That’s why I always was for limiting the feitoria to only 1, this way it can be balanced, as it could be outperformed by relics at least in the gold department.

Some time ago I made a Feitorai theorycraft where I got deeper in explanation why I chose the feitorias not to produce all the res (only food and gold) and the calculated optiminized amount of ressources to achiev a desired balanced effect.
Also I concluded that the single feitoria could be a unique economic strategy only available for portuguese from castle age. And the res rates would be easy to comprehend for your eco macro.

For me the biggest issue is that you can make 5+ of them which then give ressource of 4 stone miners and 10 (!!!) relics. It’s just too much of these ressources that are otherwise limited for all other civs. And for good reason, as the buildings and units that use them offer way more utilty than the trash units.
Especiially if we talk about units #### ### which only need some halb protection to tear donw entire bases from safe distance if the opponent doesn’t has units with similar range to snipe them. But also just adding in some ichamps against opponents who don’t have gold access anymore is super hard to deal with.

Feitorias could be interesting options for a variety of strategies if they were actually good enough to allow that. For example, a Portuguese player could go full 1tc aggression in Castle age, but if that fails, they could go up to Imperial age and build four Feitorias to almost instantly make up the economic difference.

The problem is, at the current balance and price point, this just can’t be a valid strategy. The production rate has to be so low in the short term to prevent it from becoming insanely overpowered in the long term, that it ends up not being particularly useful for either one. As it currently stands, you get something like six villagers worth of production for 20 villagers worth of population space.

On the whole, I don’t think this suggestion would be terribly confusing. Yes, players could build useless Feitorias, but people can build useless Lumber camps and Mining camps too; people are just smart enough not to.

Ofc it’s a balance issue when portuguese are basically impossible to beat once your gold run out.

That’s why I always was for limiting the feitoria to only 1, this way it can be balanced, as it could be outperformed by relics at least in the gold department.

Some time ago I made a Feitorai theorycraft where I got deeper in explanation why I chose the feitorias not to produce all the res (only food and gold) and the calculated optiminized amount of ressources to achiev a desired balanced effect.

If a player has 5 Feitorias than his military numbers will be low, that is the trade off. An advantage at the same time is that the eco is almost not raidable. So the portuguese Feitoria player is rather strong defensivly but not offensively. Giving them only food and gold would make them rather strong offensively. I would rather give them more stone and wood, so they can make more devensive buidlings. The counter to a portuguese fortress are trebs, bombard cannons and rams to destroy the buildings. With low economic numbers it can be hard for the portuguese to kill the enemy siege. The portuguese needs bombard cannons to kill the enemy siege, but with low military numbers its dificult to protect the siege. More food and gold would mean they could kill the enemy siege more easily with Cavalier.

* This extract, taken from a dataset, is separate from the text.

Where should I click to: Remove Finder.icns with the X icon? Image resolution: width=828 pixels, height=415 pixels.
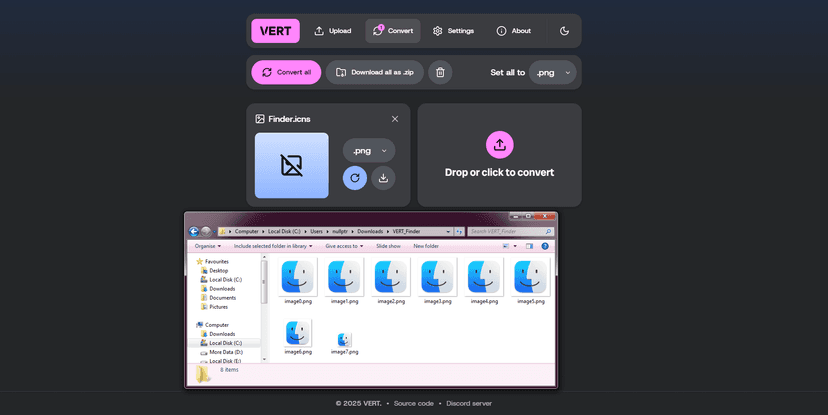click(395, 119)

I think it would be better to force Portuguese players more into bombard towers and Castles, that can be countered by siege well protected by superior army numbers. Rather more stone than gold. Gold is better for the offensive, where it can get imbalanced. More stone makes them rather onesidedly strong for defensive, what can be countered better.

The portuguese defensive approach with both economy and military as buildings (Feitorias and Bombard towers) is an interessting game, and I think it is balanceable. However giving them more generic strength with food and gold, could be just too strong and boring at the same time.